### [Problem]
Find the line with "Select November 27 priced $111" in the entries below, then output every line from it down to the line with "Task: Click the Source Code button", exactly and with no pictures.

### [Data records]
_ _ _ _ _
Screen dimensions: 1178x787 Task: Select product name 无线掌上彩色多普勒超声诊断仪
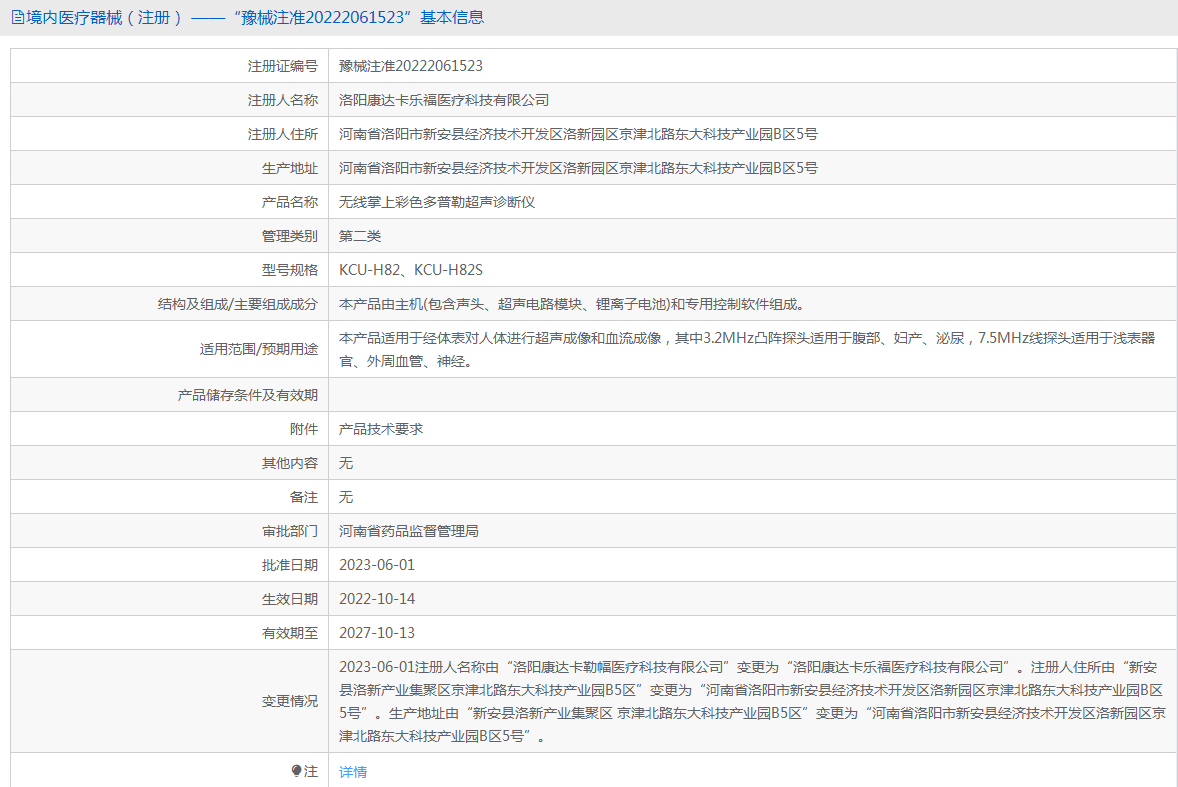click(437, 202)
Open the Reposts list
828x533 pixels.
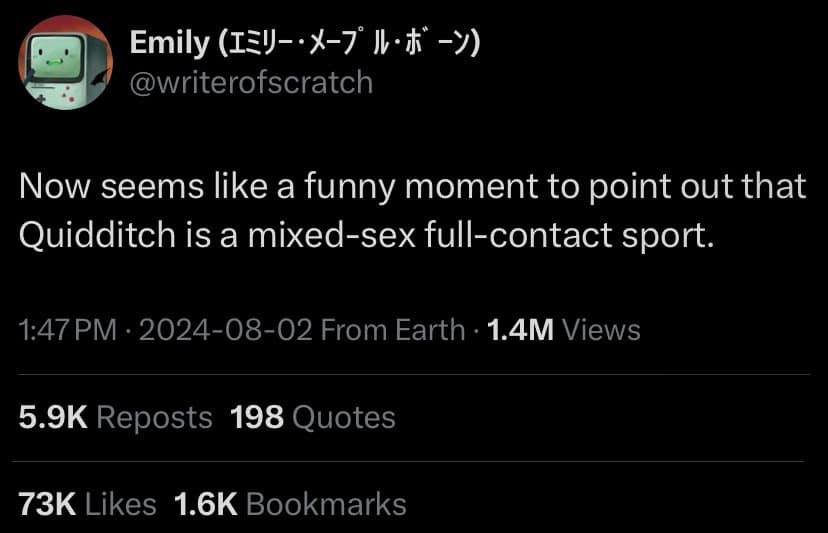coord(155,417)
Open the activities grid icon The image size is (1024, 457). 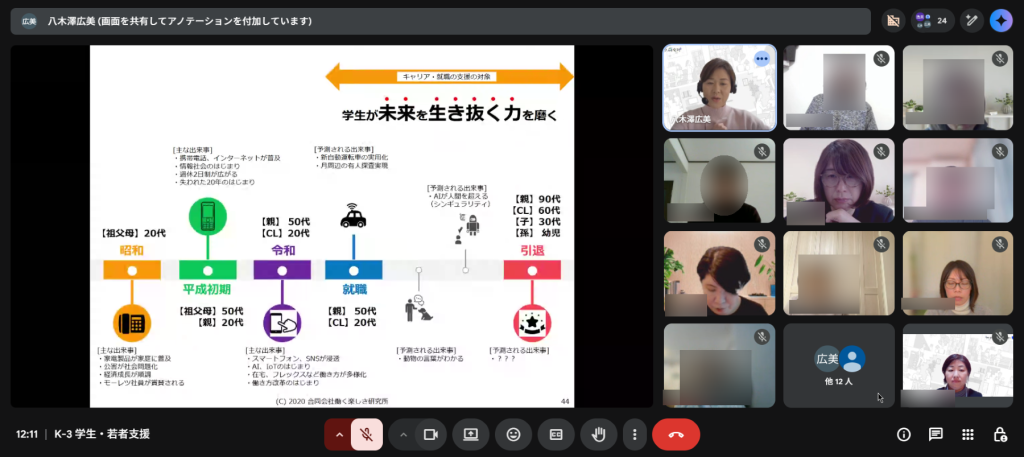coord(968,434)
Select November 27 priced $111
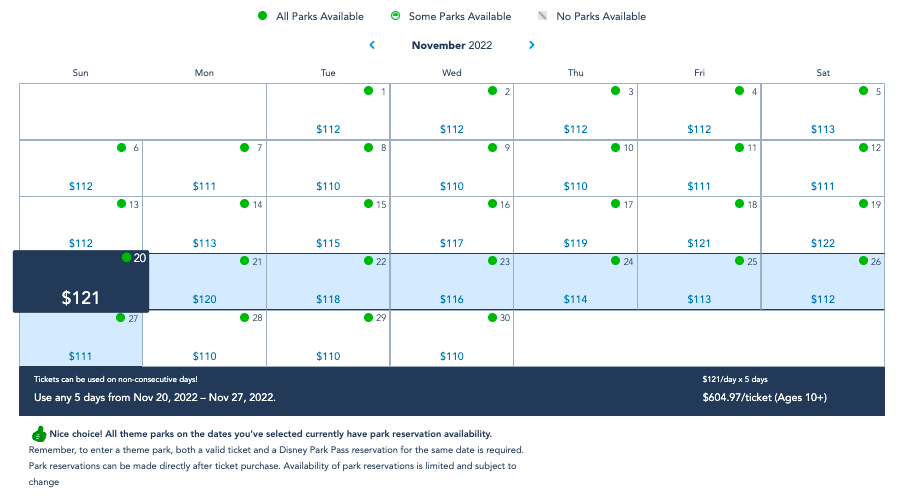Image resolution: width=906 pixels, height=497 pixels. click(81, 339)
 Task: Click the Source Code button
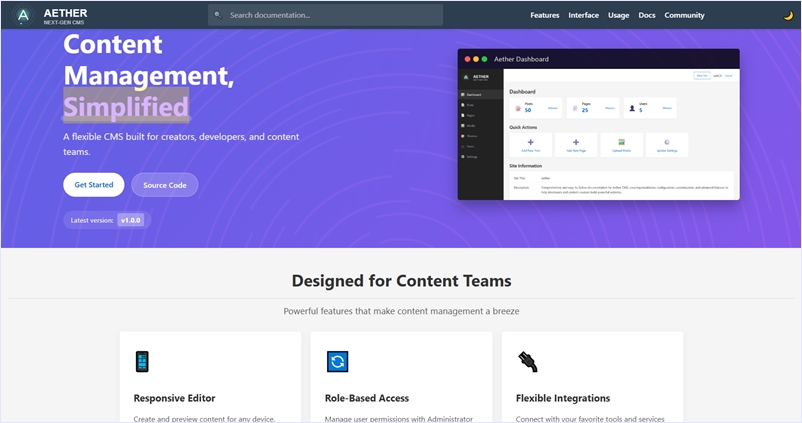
_ _ _ _ _
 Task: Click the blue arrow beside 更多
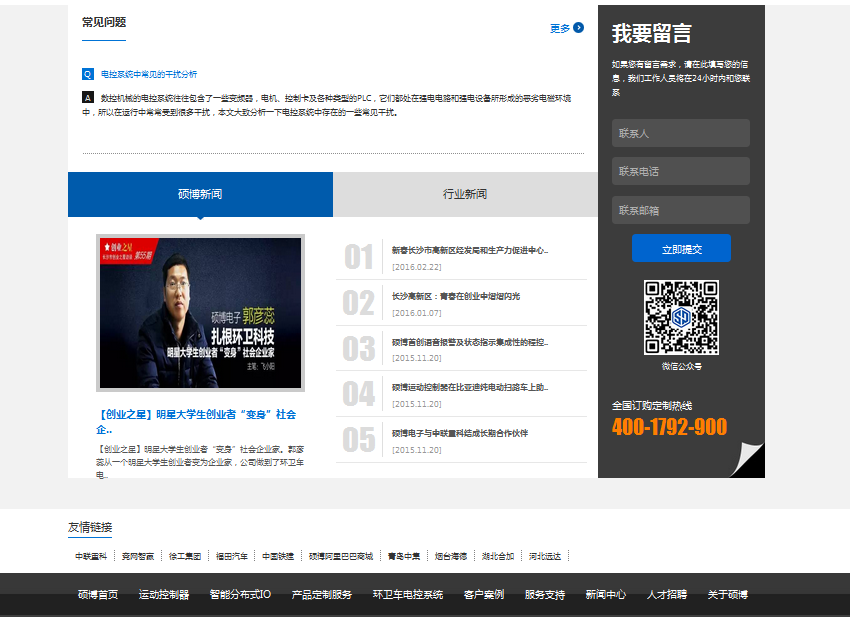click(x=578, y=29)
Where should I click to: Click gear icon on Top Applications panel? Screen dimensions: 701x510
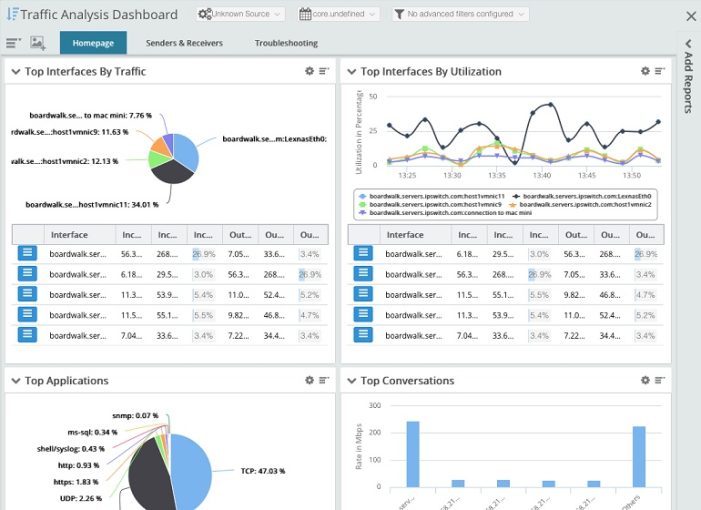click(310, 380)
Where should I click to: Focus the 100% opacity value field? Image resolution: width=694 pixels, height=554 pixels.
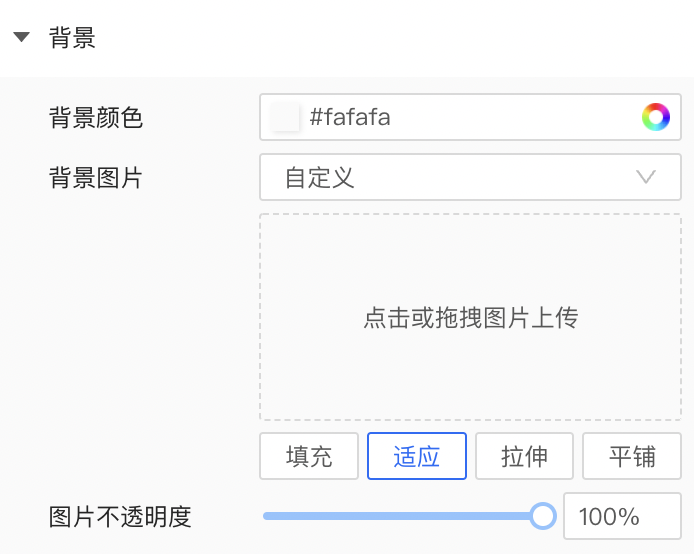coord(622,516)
_ _ _ _ _
### [Written solution]
Select November 27 priced $111
Image resolution: width=906 pixels, height=497 pixels. click(81, 339)
 Task: Click the Source Code button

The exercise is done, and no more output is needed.